How can I convert xyz to full style lammps data file?

JeJoon_Yeon · October 20, 2015, 8:12pm

Dear all,

How can I get the full style lammps data file from xyz format?

I tried topotools, but the molecular ID numbers in the converted full style data file are wrong. All atom’s molecular ID numbers are 1. In addition, I’m not sure whether the bonds information in the vmd-created full style data files are correct or not. The bonds list also looks strange.
I can’t use Moltemplate since our server’s python is the old version, and I can’t upgrade the server’s python by myself.
I searched in the pizza and other scripts in the tools folder, but there was no proper converting script to create a lammps full style data file from a xyz file. (Maybe I missed one?)

So, I’m not sure how can I get the a style data file from a xyz format. I think there should be a way to get a proper full style data by topotools, but I’m not sure how can I deal with molecular ID numbers and bond list.

Thank you very much

Best wishes,

Joon

akohlmey · October 20, 2015, 8:23pm

Dear all,

How can I get the full style lammps data file from xyz format?

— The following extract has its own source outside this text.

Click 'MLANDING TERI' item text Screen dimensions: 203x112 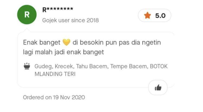55,74
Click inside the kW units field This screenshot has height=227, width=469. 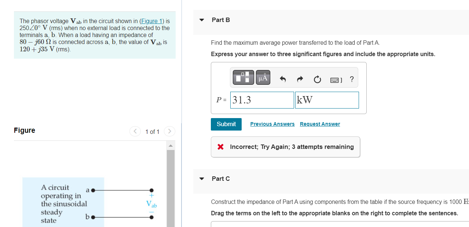tap(326, 100)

1) I tried topotools, but the molecular ID numbers in the converted full
style data file are wrong. All atom's molecular ID numbers are 1. In
addition, I'm not sure whether the bonds information in the vmd-created
full style data files are correct or not. The bonds list also looks
strange.

2) I can't use Moltemplate since our server's python is the old version,
and I can't upgrade the server's python by myself.

3) I searched in the pizza and other scripts in the tools folder, but
there was no proper converting script to create a lammps full style data
file from a xyz file. (Maybe I missed one?)

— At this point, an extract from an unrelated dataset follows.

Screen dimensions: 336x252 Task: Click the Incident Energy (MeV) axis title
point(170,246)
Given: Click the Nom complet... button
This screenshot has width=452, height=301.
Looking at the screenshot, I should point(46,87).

So, I'm not sure how can I get the a style data file from a xyz format. I
think there should be a way to get a proper full style data by topotools,
but I'm not sure how can I deal with molecular ID numbers and bond list.

the main problem is, that a .xyz file has only information about atom
name/type and coordinates. no information about molecule id, bonds and so
on.
thus as a general rule, lost information is just that: gone. to give an
example, if i give you a black-and-white picture, you cannot (immediately)
tell, what color an item has.

however, if you make certain assumptions, you can use some heuristics to
recover (some) of the information (same as in the black-and-white picture,
you can make assumptions about the colors of skin, the sky, grass etc.). so
you can make a guess about bonding information based on assigning atom
radii to elements and then using distance criteria, infer angles/dihedrals
from the bond topology, re-assign atom types (if needed), infer
bond/angle/dihedral types from the combination of atom types, guess box
dimensions from min/max extent of the atoms and so on.
to get a "full" data file, you have the problem, that charges may be very
difficult to recover, unless they are uniquely defined by the atom type
(which often is not the case).

in short, most likely it is not possible unless you are very, very lucky
and very, very smart in coming up with good heuristics.

axel.

JeJoon_Yeon · October 20, 2015, 8:34pm

Ok. I thought that there might be the way for VMD topotools to “properly” calculate and print out molecular ID numbers and bonds lists, but it seems it is not.

Then, how can I get molecular ID numbers and bonds list? are there any good software for these data?

akohlmey · October 20, 2015, 8:45pm

Ok. I thought that there might be the way for VMD topotools to "properly"
calculate and print out molecular ID numbers and bonds lists, but it seems
it is not.

Then, how can I get molecular ID numbers and bonds list? are there any
good software for these data?

you don't seem to understand the issue. you cannot easily recover
information that you don't have. this problem applies to *any* software. it
is not a problem of the software, but how you use it and what kind of
additional information you can provide about your system that will aid the
software to make better guesses. you need to know details about your system
and assign that information properly in order to recover a topology based
on heuristics. ...and even then things can go wrong.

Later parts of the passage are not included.